Easter is About Justice

But wait – Easter is about us, right? It’s about our hope? It’s about our security? It’s about our salvation?

Yes, and no.

The whole Easter thing, in a bigger sense, is about justice. It’s about God. It’s about God re-affirming His commitment to justice and confirming His perfect nature again.

Coming into the very first Good Friday, the perfection of God was in doubt. See if God is perfect, then all His attributes must be the perfect expression of that attribute. Take His love for example. We tend to think of love as we think of “like,” and so in our definition of that word there’s no room for the hard stuff. No room for discipline. No room for grown-up conversation. No room for struggle. But perfect love is most concerned about the good of the one being loved. That means in order to love perfectly, a person (or being) must be willing to discipline, struggle, and even cause temporary pain. That being must be willing to do it because that pain is ultimately for the good of the one it’s inflicted on.

If God didn’t engage in those things, His love would be little more than sentimentality. He’d just like us; not love us. And He would no longer be perfect.

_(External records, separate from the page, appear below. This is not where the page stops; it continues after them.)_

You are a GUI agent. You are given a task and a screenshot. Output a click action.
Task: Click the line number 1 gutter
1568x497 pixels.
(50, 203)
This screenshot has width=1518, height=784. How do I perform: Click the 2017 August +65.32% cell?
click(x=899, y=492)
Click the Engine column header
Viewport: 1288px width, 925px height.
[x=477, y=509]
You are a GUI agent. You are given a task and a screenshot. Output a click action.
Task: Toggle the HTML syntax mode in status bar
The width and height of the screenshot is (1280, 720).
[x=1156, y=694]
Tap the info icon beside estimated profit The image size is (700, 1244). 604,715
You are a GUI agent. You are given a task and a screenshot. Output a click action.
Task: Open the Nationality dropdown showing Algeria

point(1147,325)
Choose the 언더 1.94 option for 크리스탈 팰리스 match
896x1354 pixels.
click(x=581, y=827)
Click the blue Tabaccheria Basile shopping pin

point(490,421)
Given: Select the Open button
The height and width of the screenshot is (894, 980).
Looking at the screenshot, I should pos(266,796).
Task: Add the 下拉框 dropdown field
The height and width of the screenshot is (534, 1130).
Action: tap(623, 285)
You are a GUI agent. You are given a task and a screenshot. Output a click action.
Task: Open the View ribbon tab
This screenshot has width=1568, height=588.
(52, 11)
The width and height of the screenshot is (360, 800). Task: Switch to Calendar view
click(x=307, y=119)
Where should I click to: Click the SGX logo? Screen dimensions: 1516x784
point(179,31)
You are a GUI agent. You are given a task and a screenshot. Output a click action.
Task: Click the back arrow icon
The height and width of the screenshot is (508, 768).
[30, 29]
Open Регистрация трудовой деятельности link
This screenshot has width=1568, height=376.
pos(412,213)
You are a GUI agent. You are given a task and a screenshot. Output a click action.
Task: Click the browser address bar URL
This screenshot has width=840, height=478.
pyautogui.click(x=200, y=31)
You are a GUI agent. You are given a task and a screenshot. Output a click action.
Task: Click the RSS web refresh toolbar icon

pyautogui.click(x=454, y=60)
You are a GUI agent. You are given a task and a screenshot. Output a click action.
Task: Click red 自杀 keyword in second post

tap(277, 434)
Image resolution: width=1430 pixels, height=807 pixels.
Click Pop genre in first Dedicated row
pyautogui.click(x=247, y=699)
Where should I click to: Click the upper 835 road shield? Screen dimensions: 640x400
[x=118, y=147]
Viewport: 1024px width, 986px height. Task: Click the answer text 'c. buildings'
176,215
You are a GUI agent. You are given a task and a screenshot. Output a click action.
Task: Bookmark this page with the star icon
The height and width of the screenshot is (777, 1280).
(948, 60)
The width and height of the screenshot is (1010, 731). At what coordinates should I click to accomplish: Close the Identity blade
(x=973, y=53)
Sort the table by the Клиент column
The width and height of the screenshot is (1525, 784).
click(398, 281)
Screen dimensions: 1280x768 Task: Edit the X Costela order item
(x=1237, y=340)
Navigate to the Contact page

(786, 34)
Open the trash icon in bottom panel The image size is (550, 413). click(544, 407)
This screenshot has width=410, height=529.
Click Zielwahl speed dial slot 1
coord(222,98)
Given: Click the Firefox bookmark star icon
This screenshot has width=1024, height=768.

This perfection was at stake at the cross. Paul reflected on it in Romans 3. According to Him, the justice, and therefore the perfection and entire nature of God, was at stake at the cross. It was at stake because for centuries, God had allowed people to sin without dying. People walked around without regard for justice, doing as they pleased. Now some would argue that a truly loving God would never eternally punish people, and yet if that were the case, God’s justice would be compromised. And then He wouldn’t be perfect. And then He wouldn’t be God.

At the cross, there was more at stake than our salvation—the very perfection of God hung in the balance (so to speak.) His justice demanded payment for sin, and if there was no payment, God’s perfection would be lost.

The cross, in the words of John Piper, is when the wisdom of God found a way to satisfy the justice of God to the satisfaction of the love of God.